Spatchcock Roast Chicken w/ Herb Chimichurri
Looking for a way to make a better, quicker, more flavorful roast chicken for a spring Sunday dinner? Spatchcock chicken is the answer. Also known as butterflying, spatchcocking refers to the removal of the backbone of a chicken prior to cooking. This allows for a flatter surface area, resulting in a more evenly cooked and more flavorful bird.
To begin, place the chicken on a cutting board breast side down with the feet pointing away from you. Using kitchen shears, carefully insert the shears into the neck cavity to the right of the backbone and cut all the way down. Repeat on the left side of the backbone until the entire backbone is easily removed. Although you will have to cut through some bone, this step shouldn't be too difficult if you use sharp, clean kitchen shears. Leaving the chicken breast side down on the cutting board, use the butt of a sharp, sturdy chef's knife to crack the chest bone. Feel free to cut away some of the cartilage or leave it in place, whatever is easier.
Next, liberally season both the inside and outside of the chicken with salt and pepper. I love to add a bit of paprika to my salt and pepper mix to add an extra layer of smoky flavor.
If the chicken is small enough, I like to sear the bird, breast side down in a hot cast iron skillet before roasting it. This jumpstarts the browning process and gives the skin a beautiful golden color and crispy texture, that only gets better the longer it roasts in the oven.
Next, carefully flip over the bird so it's resting breast side up in the skillet and transfer to a preheated 400 degree oven. The beauty of a spatchcocked chicken is that it will cook thoroughly and evenly in less time than if it were kept whole. By flattening out the chicken against the pan, more surface area is exposed to heat which allows more of the skin to get crispy and brown (not just the breasts). A cast iron skillet is the perfect cooking medium for a roast chicken, because the pan drippings create a full and complex sauce with little to no effort. Every 10-15 minutes remove from the oven and baste with the pan juices and a squeeze of lemon juice.
After about 30-45 minutes, or until a meat thermometer inserted into the thickest part of the thigh registers 165 degrees, the chicken is done. Remove the pan from the oven and let it rest for about ten minutes before carving. This is crucial to allow the juices to lock into the meat, so they don't run out the minute you start slicing.

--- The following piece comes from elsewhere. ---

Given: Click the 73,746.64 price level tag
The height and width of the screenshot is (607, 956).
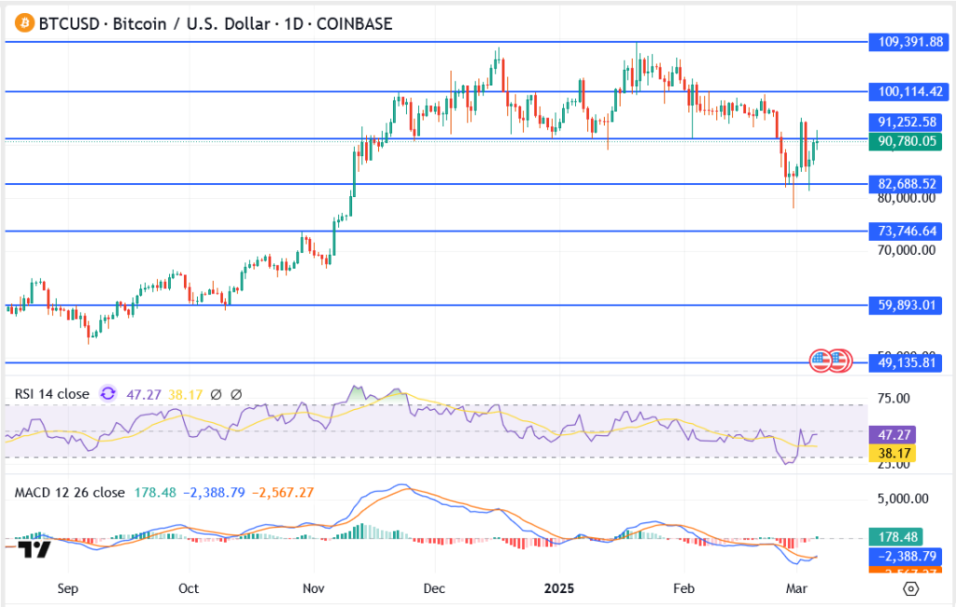Looking at the screenshot, I should click(905, 231).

For this recipe I topped my roast chicken with an herb chimichurri, made from chopped parsley, tarragon, roasted garlic, lemon zest and olive oil. Find the recipe below and enjoy!
For the Chicken
1 Whole Chicken
1 Tbsp Butter
Salt, pepper and paprika as needed
4 Cloves of garlic, roasted
1/4 cup of parsley leaves, packed
2 Tbsps Tarragon leaves, packed
3 Tbsps of Olive Oil
1 Splash of champagne vinegar
Zest of 1 lemon
Step 1: Finely chop all the herbs and roasted garlic cloves and mix together with the lemon zest and vinegar in either a blender, a food processor or (for a more rustic sauce) in a bowl with a whisk. Slowly add in the olive oil in a thin, steady stream.
Step 2: Using the above instructions, carefully remove the backbone of the chicken, break the breastbone and liberally season the bird on the inside and outside.
Step 3: Sear the bird breast side down in an oiled cast iron skillet over medium heat, until golden brown. Flip over the chicken and lay it in the pan breast side up, flattening down the bird as evenly as possible. Transfer to a preheated 400 degree oven and cook for about 30-40 minutes. Remove the pan every 10-15 minutes and baste the meat with the pan drippings and a squeeze of lemon juice. Cook until a meat thermometer registers at least 165 degrees when placed in the thigh and thickest part of the breast.
Step 4: Remove the chicken from the oven and let rest for about ten minutes, then slather in chimichurri and serve.